──────── Records shown

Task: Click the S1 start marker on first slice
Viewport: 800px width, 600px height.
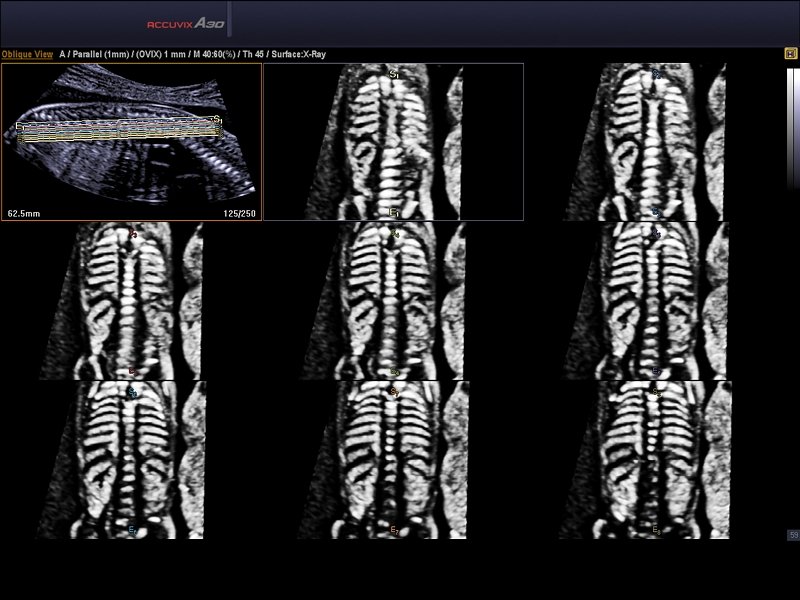Action: 394,74
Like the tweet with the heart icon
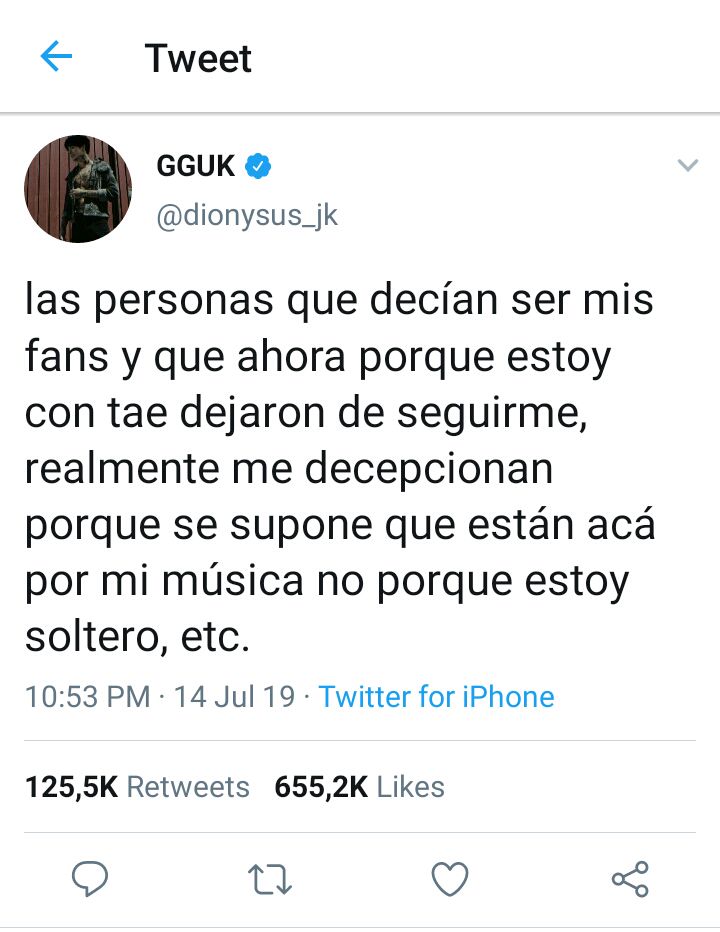Screen dimensions: 720x932 tap(449, 879)
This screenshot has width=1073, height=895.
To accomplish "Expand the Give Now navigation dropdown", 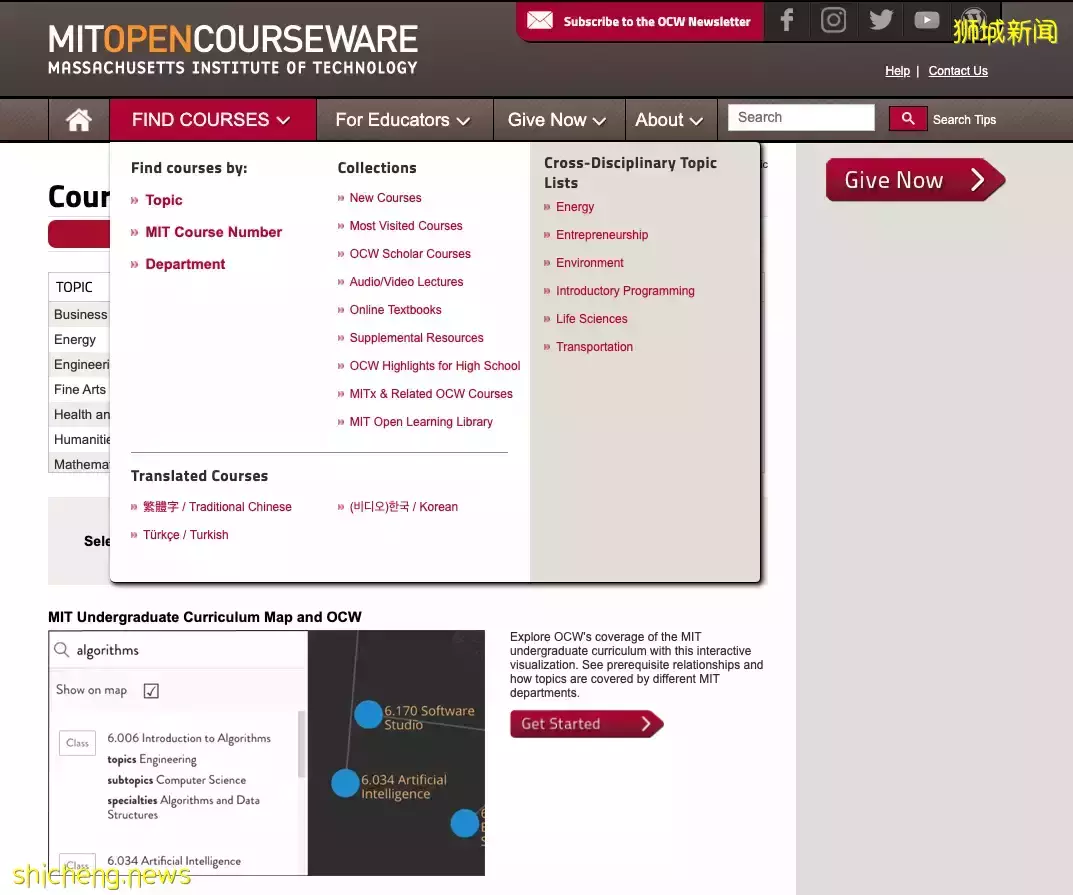I will click(557, 120).
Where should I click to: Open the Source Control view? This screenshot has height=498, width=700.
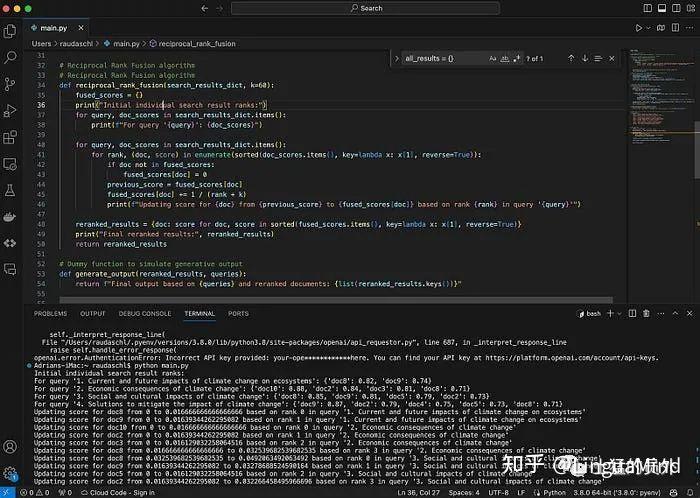pyautogui.click(x=10, y=84)
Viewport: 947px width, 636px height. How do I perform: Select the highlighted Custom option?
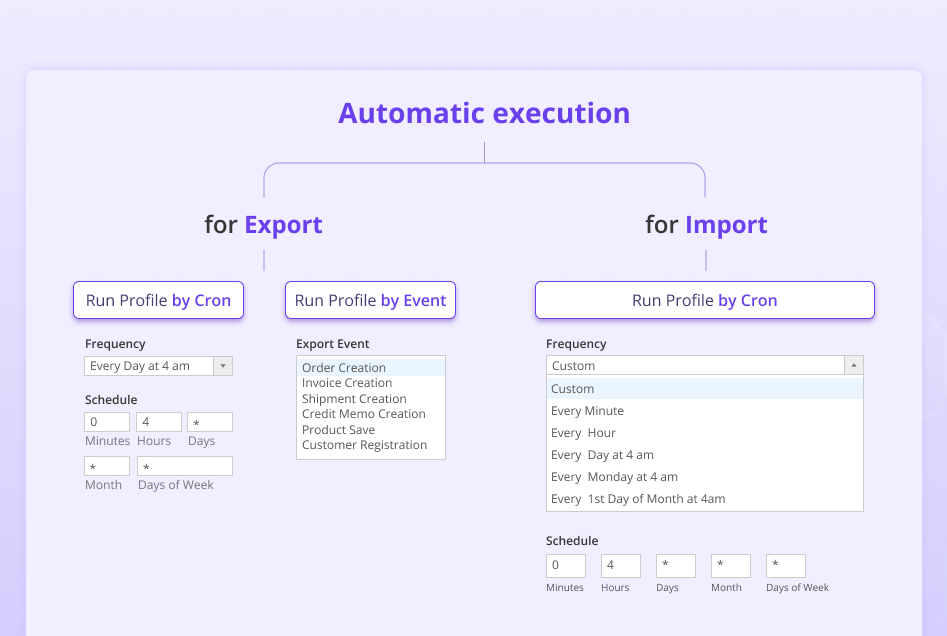coord(570,388)
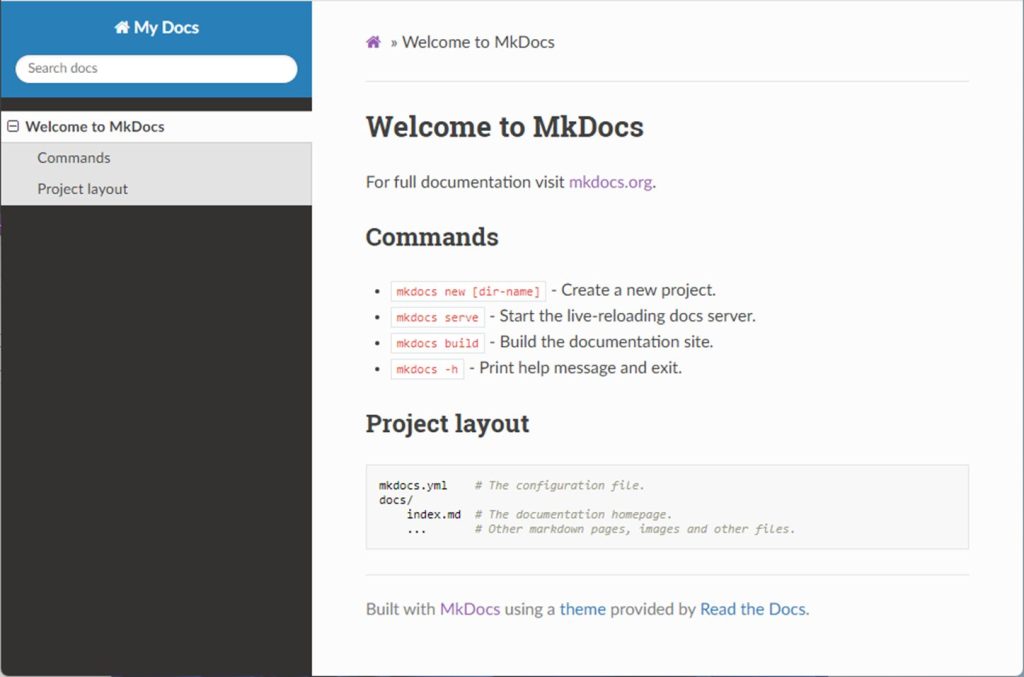Click the My Docs title text
This screenshot has height=677, width=1024.
(x=166, y=28)
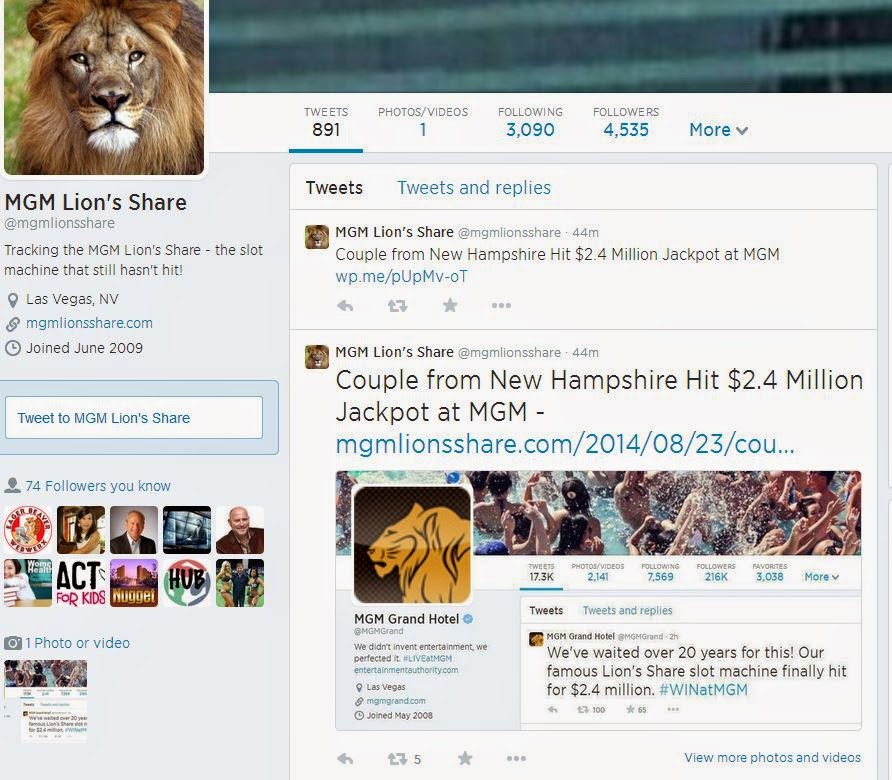
Task: Open 74 Followers you know link
Action: pos(97,486)
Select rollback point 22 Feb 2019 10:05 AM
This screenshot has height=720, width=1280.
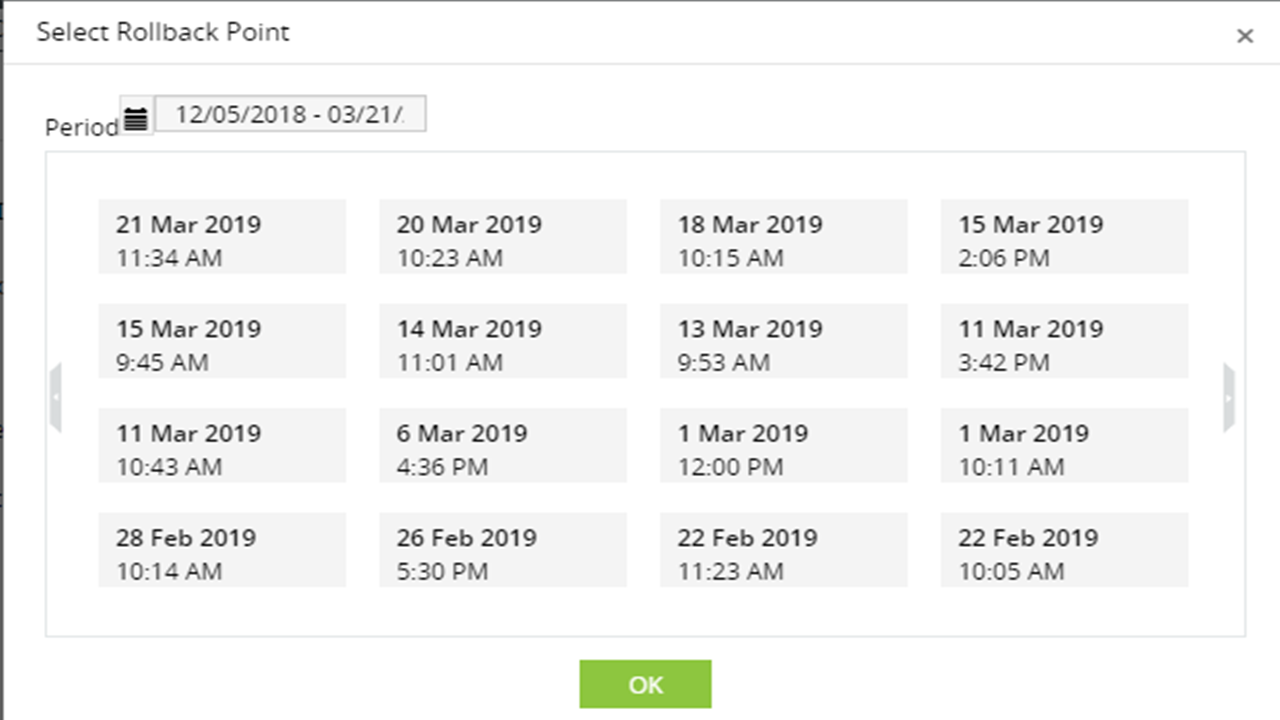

────────────────

> **Requirement**
The lines from the one containing "Select rollback point 22 Feb 2019 10:05 AM" through the last line of the data above are to be transcribed exactly, both included, with all pictures left out.

> **Answer space**
Select rollback point 22 Feb 2019 10:05 AM
This screenshot has height=720, width=1280.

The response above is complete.